Python implementation of the approach to enhance BPS models by modeling the extraneous activity delays with timer events. A preliminary
version of this technique has been presented in the paper "Modeling Extraneous Activity Delays in Business Process Simulation", by David
Chapela-Campa and Marlon Dumas. The complete version is presented in the paper "Enhancing Business Process Simulation Models with
Extraneous Activity Delays", by David Chapela-Campa and Marlon Dumas.
The technique supports two simulation engines: QBP and Prosimos. The input consists of i) an event log (pd.DataFrame) recording the
execution of the activities of a process (including resource information), and ii) a BPS model. In QBP, the BPS model is represented by a
BPMN file (example here).
In Prosimos, by a BPMN file with the process model structure, and JSON file with the simulation parameters (example
here).
The approach uses the input event log to discover the waiting time caused by extraneous factors, and enhances the input BPS model with timer
events to model such delays. The proposal consists of different configurations such as:
- Discover the extraneous delays using the Naive proposal (
DiscoveryMethod.NAIVE), or the Eclipse-aware proposal
(DiscoveryMethod.COMPLEX).
- Consider the extraneous delays to occur after an activity instance, i.e., ex-post configuration (
TimerPlacement.AFTER), or to occur
before an activity
instance, i.e., ex-ante configuration (TimerPlacement.BEFORE).
- Enhance the BPS model with the discovered extraneous delays (
DirectEnhancer()), or try to tune the discovered delays with a TPE
hyper-optimization stage (HyperOptEnhancer())
For a more detailed explanation of the different variants of the approach, we refer to the paper "Enhancing Business Process Simulation
Models with Extraneous Activity Delays".
Requirements
- Python v3.9.5+
- PIP v21.1.2+
- Python dependencies: All packages are listed in pyproject.toml.
Basic Usage
Check this test file
for a simple example of how to run the technique with Prosimos,
and config file
for an explanation of the configuration parameters.
Here, we provide two example of the proposal:
Using Prosimos as simulation engine with no TPE optimization stage
import json
import pandas as pd
from lxml import etree
from pix_framework.io.event_log import DEFAULT_CSV_IDS
from extraneous_activity_delays.config import Configuration, SimulationModel, SimulationEngine
from extraneous_activity_delays.config import DiscoveryMethod, TimerPlacement, OptimizationMetric
from extraneous_activity_delays.enhance_with_delays import DirectEnhancer
log_ids = DEFAULT_CSV_IDS
config = Configuration(
log_ids=log_ids, process_name="prosimos-example",
simulation_engine=SimulationEngine.PROSIMOS,
discovery_method=DiscoveryMethod.COMPLEX,
timer_placement=TimerPlacement.BEFORE,
optimization_metric=OptimizationMetric.RELATIVE_EMD
)
event_log = pd.read_csv("path_to_input_log.csv")

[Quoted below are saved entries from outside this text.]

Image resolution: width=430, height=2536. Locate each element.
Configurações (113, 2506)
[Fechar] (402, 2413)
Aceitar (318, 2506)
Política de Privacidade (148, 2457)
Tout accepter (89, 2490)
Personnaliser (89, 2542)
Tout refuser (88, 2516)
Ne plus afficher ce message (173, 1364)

event_log[log_ids.start_time] = pd.to_datetime(event_log[log_ids.start_time], utc=True)
event_log[log_ids.end_time] = pd.to_datetime(event_log[log_ids.end_time], utc=True)
event_log[log_ids.resource].fillna("NOT_SET", inplace=True)

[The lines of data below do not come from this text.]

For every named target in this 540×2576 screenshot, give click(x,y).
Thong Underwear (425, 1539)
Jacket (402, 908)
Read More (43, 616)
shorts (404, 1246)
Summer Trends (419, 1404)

event_log[log_ids.resource] = event_log[log_ids.resource].astype("string")
parser = etree.XMLParser(remove_blank_text=True)

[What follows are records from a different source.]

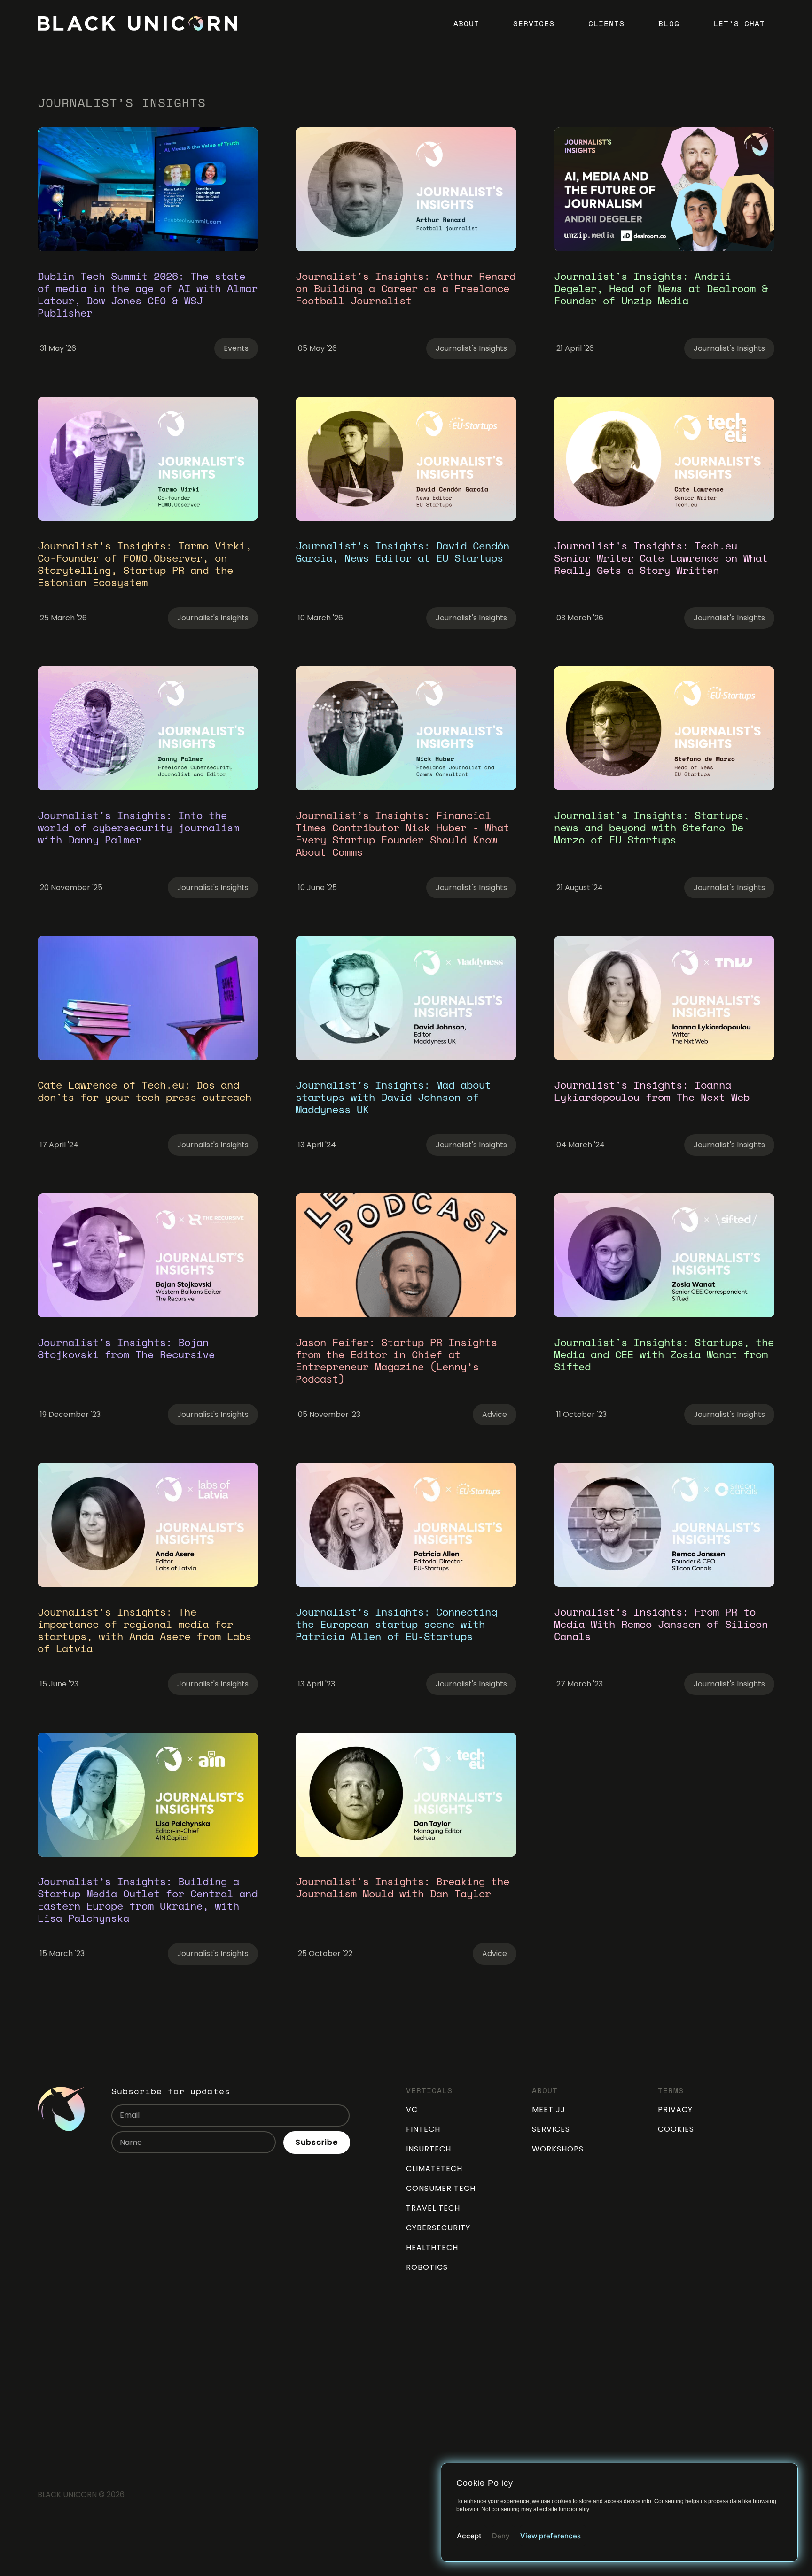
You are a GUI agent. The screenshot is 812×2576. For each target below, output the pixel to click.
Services (533, 23)
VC (412, 2109)
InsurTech (428, 2148)
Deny (501, 2535)
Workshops (558, 2148)
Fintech (423, 2129)
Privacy (675, 2109)
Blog (668, 23)
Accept (469, 2535)
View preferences (550, 2535)
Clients (606, 23)
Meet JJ (548, 2109)
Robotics (427, 2267)
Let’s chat (739, 23)
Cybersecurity (438, 2227)
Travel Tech (433, 2208)
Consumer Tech (441, 2188)
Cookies (676, 2129)
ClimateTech (434, 2168)
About (466, 23)
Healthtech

bpmn_model = etree.parse("path_to_bps_model.bpmn", parser)
with open("path_to_bps_parameters.json") as json_file:
simulation_parameters = json.load(json_file)
simulation_model = SimulationModel(bpmn_model, simulation_parameters)
enhancer = DirectEnhancer(event_log, simulation_model, config)
enhanced_simulation_model = enhancer.enhance_simulation_model_with_delays()
enhanced_simulation_model.bpmn_document.bpmn_document.write("path_of_enhanced_bps_model.bpmn", pretty_print=True)
with open("path_to_enhanced_bps_parameters.json") as json_file:
json.dump(enhanced_simulation_model.simulation_parameters, json_file)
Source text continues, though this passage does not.